Opinion: Equally true in non incubator-assisted entrepreneurship... that is, real entrepreneurship...

Can someone explain how this might help in optimising vehicle routes as opposed to existing combinatorial algorithms made expressly for this purpose?

Given that they name "robot learning" as an application, the target domain is probably self-driving cars, not route optimization.

“Better reinforcement-learning algorithms could ultimately prove useful for things like autonomous driving and optimizing vehicle routes”

Ah, I had missed that line. Unless I missed it in the Uber post too, that does seem to be a claim the TR writer added?

This kind of research should be done by universities or already profitable companies. Using someone else's VC money for this seems questionable at best.

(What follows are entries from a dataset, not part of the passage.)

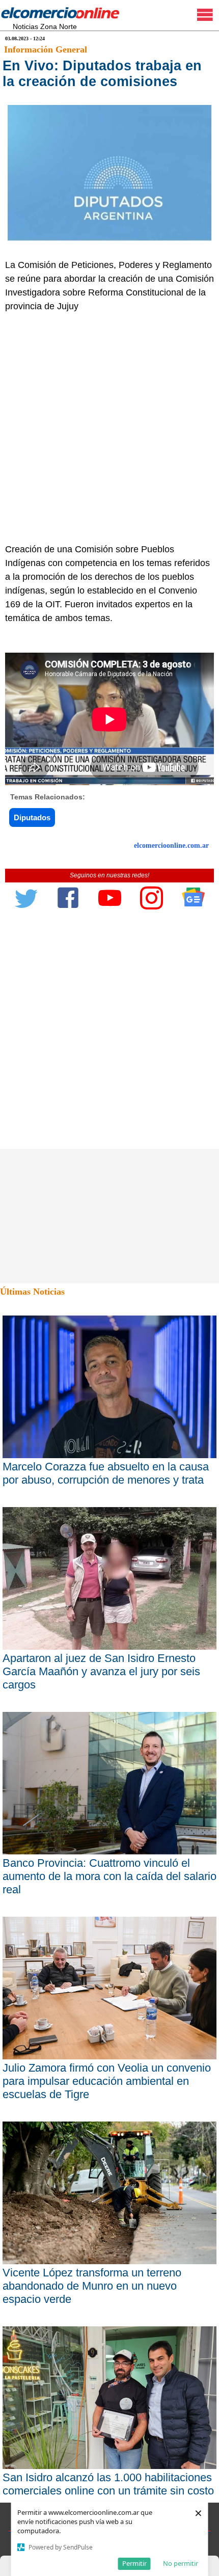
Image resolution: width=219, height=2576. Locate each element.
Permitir (134, 2563)
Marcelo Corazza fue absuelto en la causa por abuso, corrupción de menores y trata (106, 1473)
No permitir (180, 2563)
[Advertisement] (109, 428)
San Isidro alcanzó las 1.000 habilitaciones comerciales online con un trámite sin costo (108, 2484)
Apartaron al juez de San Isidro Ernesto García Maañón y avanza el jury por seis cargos (101, 1671)
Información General (45, 49)
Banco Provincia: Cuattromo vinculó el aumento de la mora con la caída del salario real (109, 1876)
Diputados (32, 817)
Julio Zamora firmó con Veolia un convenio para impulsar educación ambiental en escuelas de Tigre (107, 2081)
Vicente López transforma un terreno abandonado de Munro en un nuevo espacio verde (92, 2285)
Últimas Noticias (32, 1291)
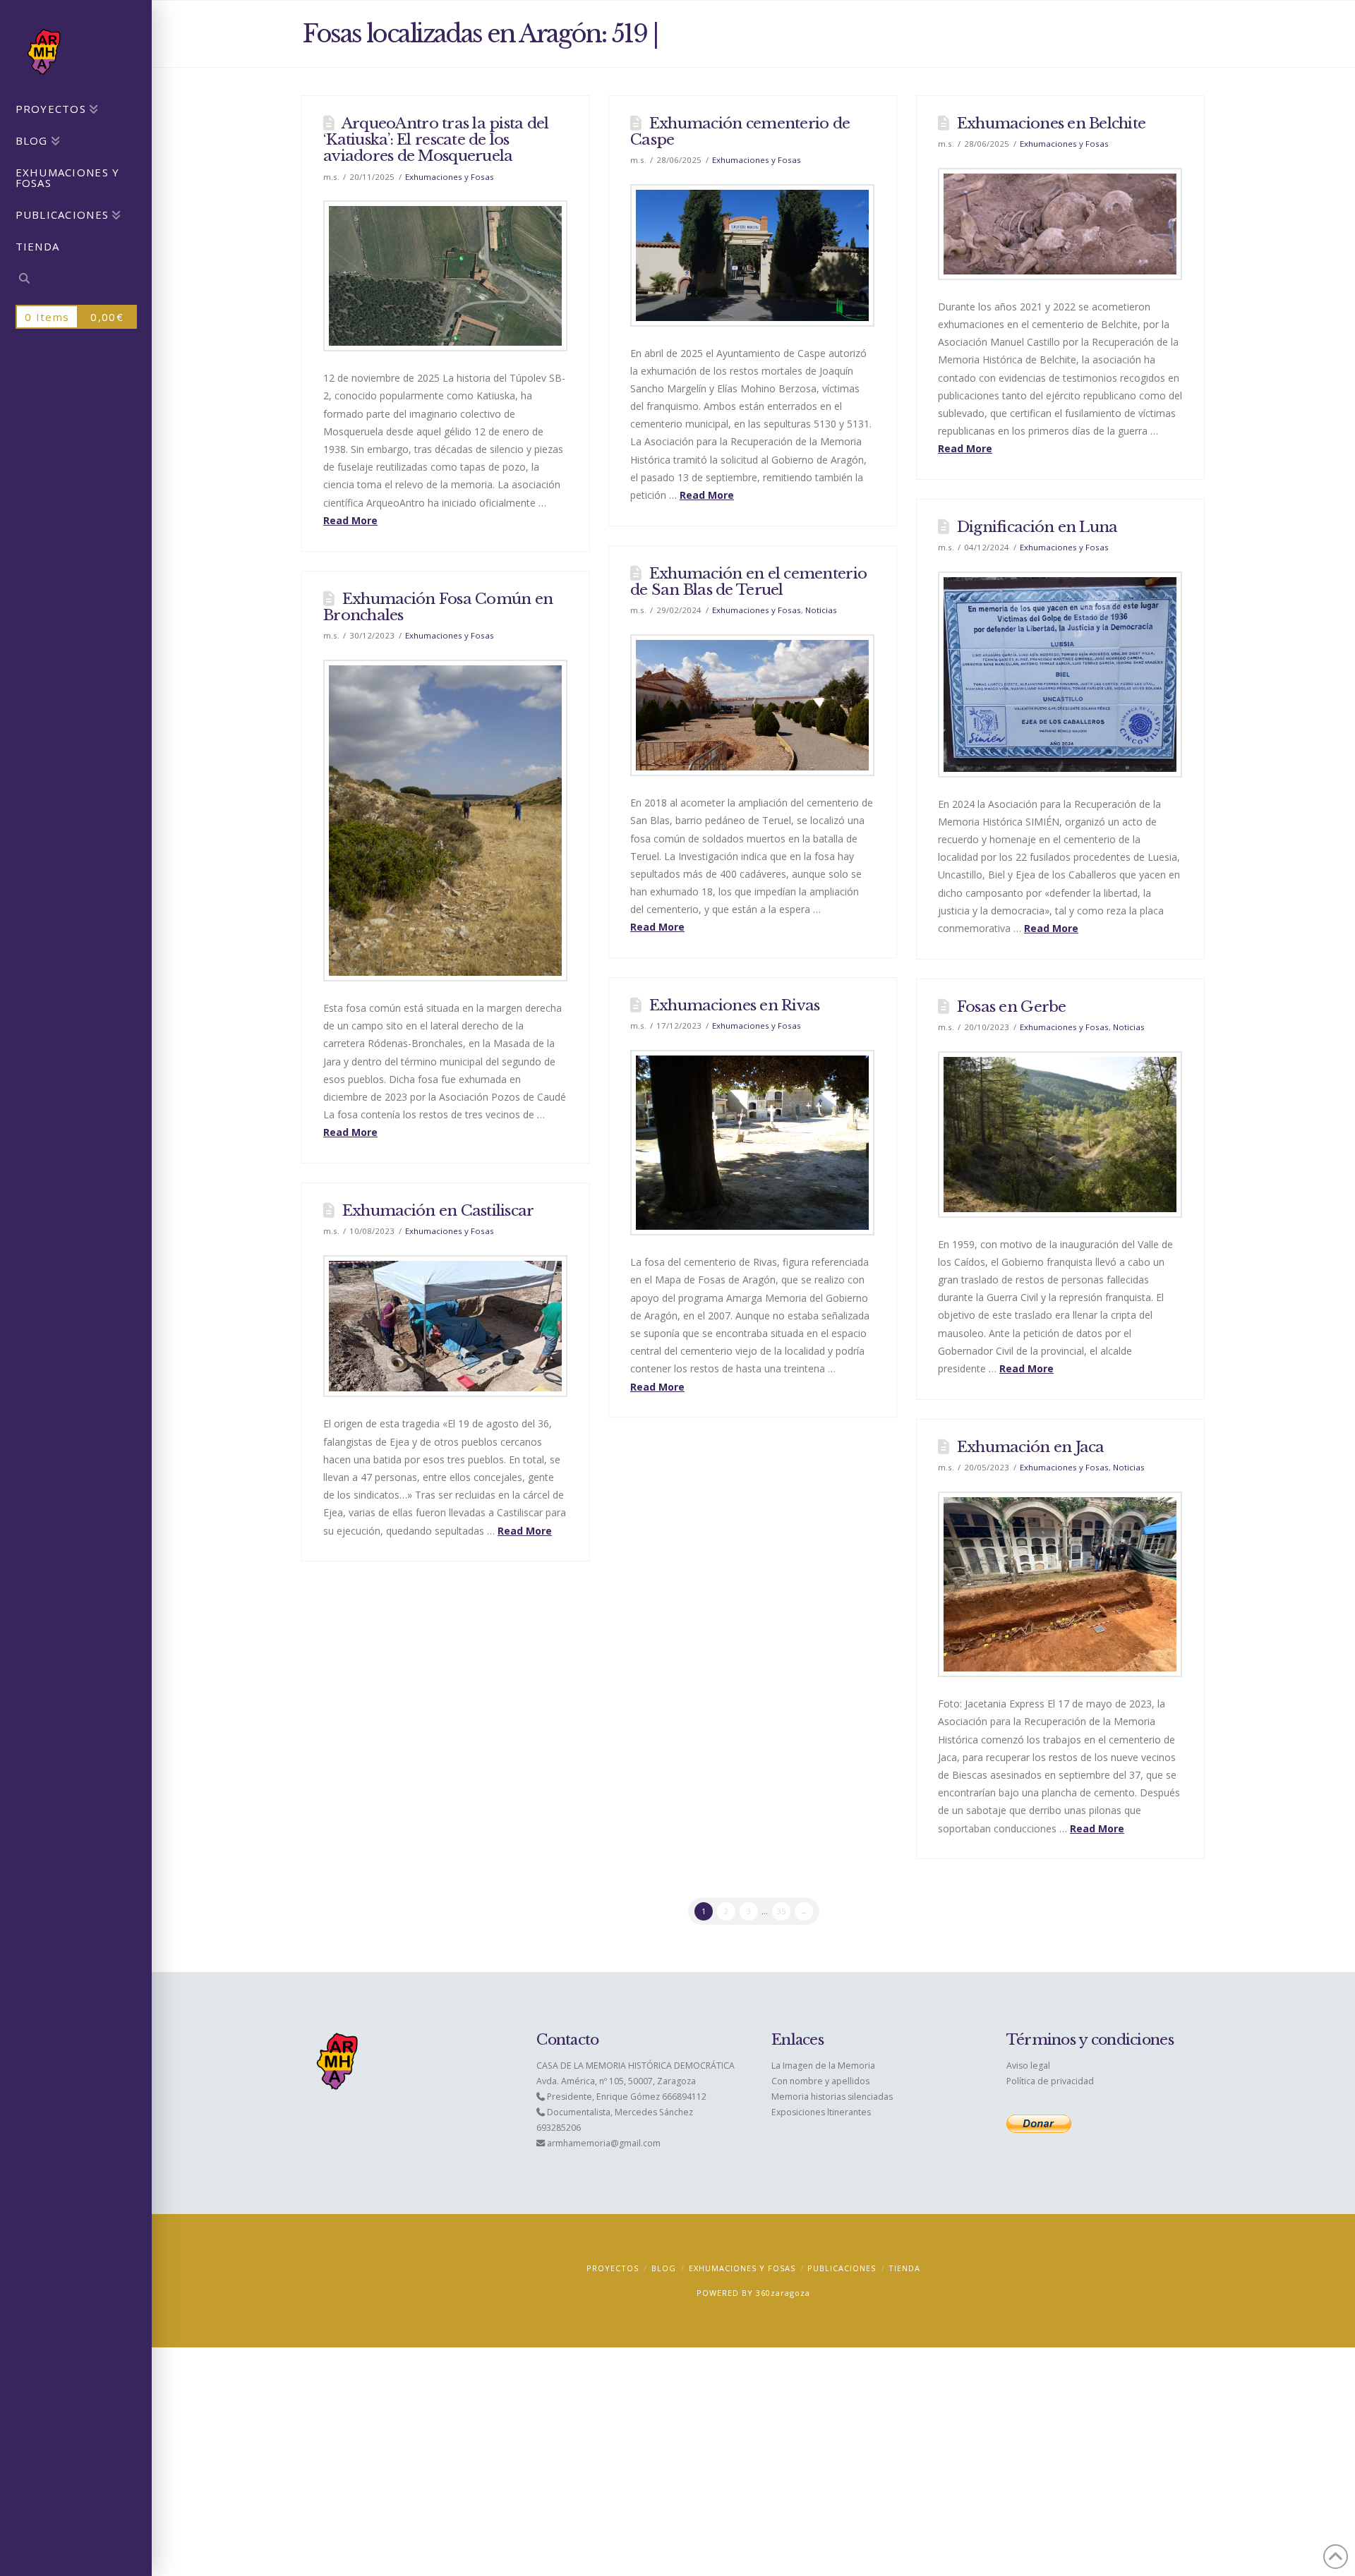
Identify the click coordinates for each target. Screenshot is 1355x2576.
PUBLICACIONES (841, 2268)
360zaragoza (783, 2292)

It is extremely useful for recruiting talent. Top talent wants to do basic research, so this is a powerful lure for keeping them at the company rather than in academia. I'm at NeurIPS this week, and many companies are here and they heavily advertise how many papers they have in the conference as part of their recruitment efforts for both (applied) AI research and AI engineering positions.

Exactly. This is one thing I always ask when interviewing for a new job, and any company that cannot give me a decent answer goes to the bottom of my list.

This is nonsense. What if this is research around problems they need to solve in order to improve their self-driving car? Because clearly that's the goal here.

Should they tell investors to patiently wait while some academic comes up with a solution to their problem?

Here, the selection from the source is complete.